Complications associated with TTPM insertion are not uncommon.[28] Therefore, TTPM insertion is performed in patients with bradyarrhythmia only if symptoms or signs of hemodynamic impairment are present in our center. TTP placement was safe with relatively low complication rates, although it was performed at the bedside without the usage of fluoroscopy. The low complication rate may be due to the experienced cardiologists performing or supervising the procedures[17,29] and the use of internal jugular vein access in all patients.[30]

In-hospital mortality rates of the patients in this study were found to be higher compared to similar studies.[20,31] This situation could be explained by the high number of referrals of elderly patients with multiple comorbidities to our center since it is a tertiary center. The relationship between reduced LVEF and mortality is known in patients who require pacemakers.[32] LVEF was found to be an independent predictor of mortality in our study.

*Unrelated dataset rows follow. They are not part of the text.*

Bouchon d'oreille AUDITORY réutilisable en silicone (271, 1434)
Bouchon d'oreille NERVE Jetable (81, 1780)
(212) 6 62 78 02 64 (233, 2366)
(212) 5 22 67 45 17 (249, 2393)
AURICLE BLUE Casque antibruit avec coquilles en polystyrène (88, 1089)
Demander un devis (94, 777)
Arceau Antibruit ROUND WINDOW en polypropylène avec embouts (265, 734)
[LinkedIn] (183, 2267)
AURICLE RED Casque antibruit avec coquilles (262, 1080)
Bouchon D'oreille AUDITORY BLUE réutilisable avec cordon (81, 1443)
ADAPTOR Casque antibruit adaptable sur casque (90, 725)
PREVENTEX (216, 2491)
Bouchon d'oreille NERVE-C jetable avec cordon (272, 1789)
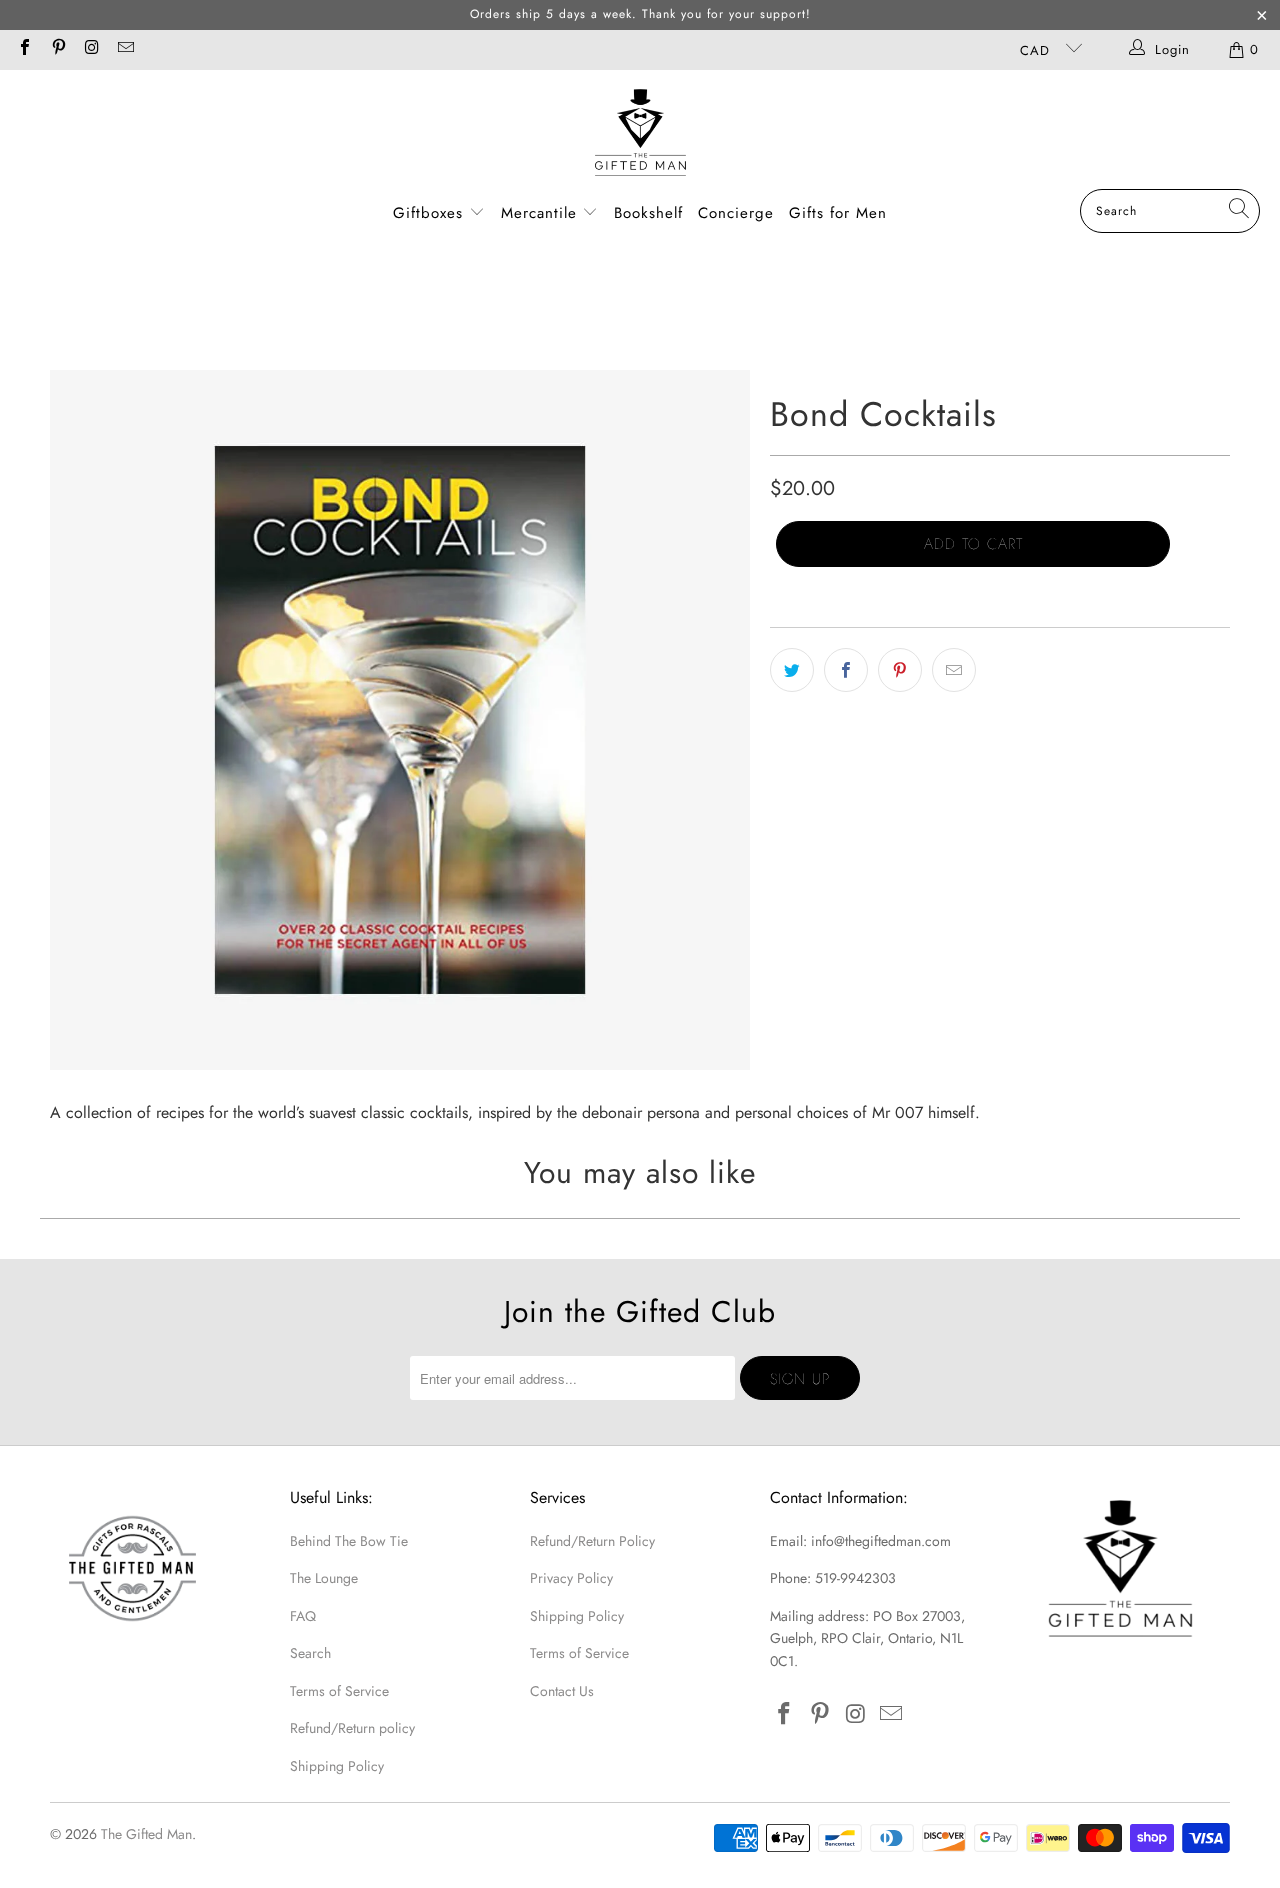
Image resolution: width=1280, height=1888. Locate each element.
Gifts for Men (838, 213)
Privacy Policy (571, 1578)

Low DBP values are associated with poor prognosis in cardiovascular diseases. Coronary perfusion takes place predominantly in diastole; for this reason, low DBP values can reduce coronary blood flow. It was shown that low DBP values were associated with subclinical myocardial ischemia and major adverse cardiovascular outcomes.[33] Furthermore, Axler[34] reported that low DBP value was the predictor of mortality in patients with cardiogenic shock. In this study, DBP values measured at the time of admission to ED were identified as an independent predictor of in-hospital mortality in patients with bradyarrhythmia requiring TTPM.

Limitations of the Study

This study has several limitations. The main limitations of our study are its retrospective design, the relatively small number of patients and patients being recruited from a single center. TPM procedures performed within the specified date range were found through the hospital records. Because the procedure was performed urgently and at the bedside, there may be other cases not reported in hospital records. Furthermore, since our center is a tertiary reference center, patients may be more complex than those encountered in real clinical practice. Therefore, multicenter prospective studies with larger numbers of patients are needed.

Conclusion

We determined several important results in our study. First diagnosis and intervention in the ED are of great importance for patients with unstable bradyarrhythmia. The fastest possible TTPM insertion in the ED can reduce mortality by reducing the exposure time to hypoperfusion of vital organs, especially in patients with reduced LVEF and low DBP at the time of admission to the ED. Furthermore, it should be kept in mind that an underlying latent conduction system disease can also be present in bradyarrhythmias thought to occur potentially due to extrinsic factors.